Title: how to schedule processors in a cluster of work stations?
Post by: tillwemeetagain on May 15, 2012, 07:35:39 AM
I am working on a cluster with 4 workstations, each has 12 cores and 24G memory, the computation task is very huge, So I want to run them in parallel, I set ncpus = 0 and use the local machine as the remote server, the code is something like:
ncpus = 0
job_server = pp.Server(ncpus,ppservers=ppservers)
in each workstation, I started ppserver.py with - w 12 ,but the program seems not to end, so I cancelled it, and instead use the local machine as the local server, the code is:
#ncpus = 0
job_server = pp.Server(ppservers=ppservers)
I did not start ppserver.py in the local machine, ppserver.py is only started in the remote machine without the -w parameter, and I got the following message:
Job execution statistics:
job count | % of all jobs | job time sum | time per job | job server
24 | 50.00 | 0.0000 | 0.000000 | node2:60000
24 | 50.00 | 2375.0645 | 98.961023 | local
Time elapsed since server creation 233.92422986
WARNING: statistics provided above is not accurate due to job rescheduling.

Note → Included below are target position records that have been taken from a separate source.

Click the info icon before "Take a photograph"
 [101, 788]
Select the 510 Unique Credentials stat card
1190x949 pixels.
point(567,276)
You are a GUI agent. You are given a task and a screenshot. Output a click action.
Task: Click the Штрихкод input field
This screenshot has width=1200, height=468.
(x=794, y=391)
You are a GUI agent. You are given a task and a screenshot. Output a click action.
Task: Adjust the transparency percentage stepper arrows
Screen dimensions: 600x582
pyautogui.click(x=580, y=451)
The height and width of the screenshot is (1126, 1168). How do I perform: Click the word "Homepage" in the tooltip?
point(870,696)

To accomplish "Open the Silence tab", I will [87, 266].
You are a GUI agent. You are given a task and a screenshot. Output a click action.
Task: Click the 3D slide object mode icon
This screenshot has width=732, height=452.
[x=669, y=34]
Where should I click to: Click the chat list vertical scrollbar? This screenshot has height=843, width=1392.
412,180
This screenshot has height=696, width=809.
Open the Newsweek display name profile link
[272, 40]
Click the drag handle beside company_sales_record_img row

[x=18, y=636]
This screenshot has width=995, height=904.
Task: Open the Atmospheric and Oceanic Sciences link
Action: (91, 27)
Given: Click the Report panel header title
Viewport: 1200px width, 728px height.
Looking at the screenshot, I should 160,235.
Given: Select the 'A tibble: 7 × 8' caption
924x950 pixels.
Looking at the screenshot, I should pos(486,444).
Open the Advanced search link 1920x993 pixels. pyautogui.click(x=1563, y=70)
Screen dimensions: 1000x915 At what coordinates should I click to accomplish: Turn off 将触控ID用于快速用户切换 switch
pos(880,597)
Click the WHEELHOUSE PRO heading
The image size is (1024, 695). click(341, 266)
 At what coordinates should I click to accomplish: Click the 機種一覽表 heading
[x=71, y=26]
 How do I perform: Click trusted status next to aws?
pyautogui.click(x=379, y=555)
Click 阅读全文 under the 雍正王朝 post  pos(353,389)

It looks as if the remote server did not do half of the job.
So now the problem is: How should I set the parameters so that each core can do his part of job?
Title: Re: how to schedule processors in a cluster of work stations?
Post by: Vitalii on June 02, 2012, 12:20:17 AM
If your jobs are large you might need to increase TRANSPORT_SOCKET_TIMEOUT.
Also you can run ppserver.py with -d flag to get the detailed log.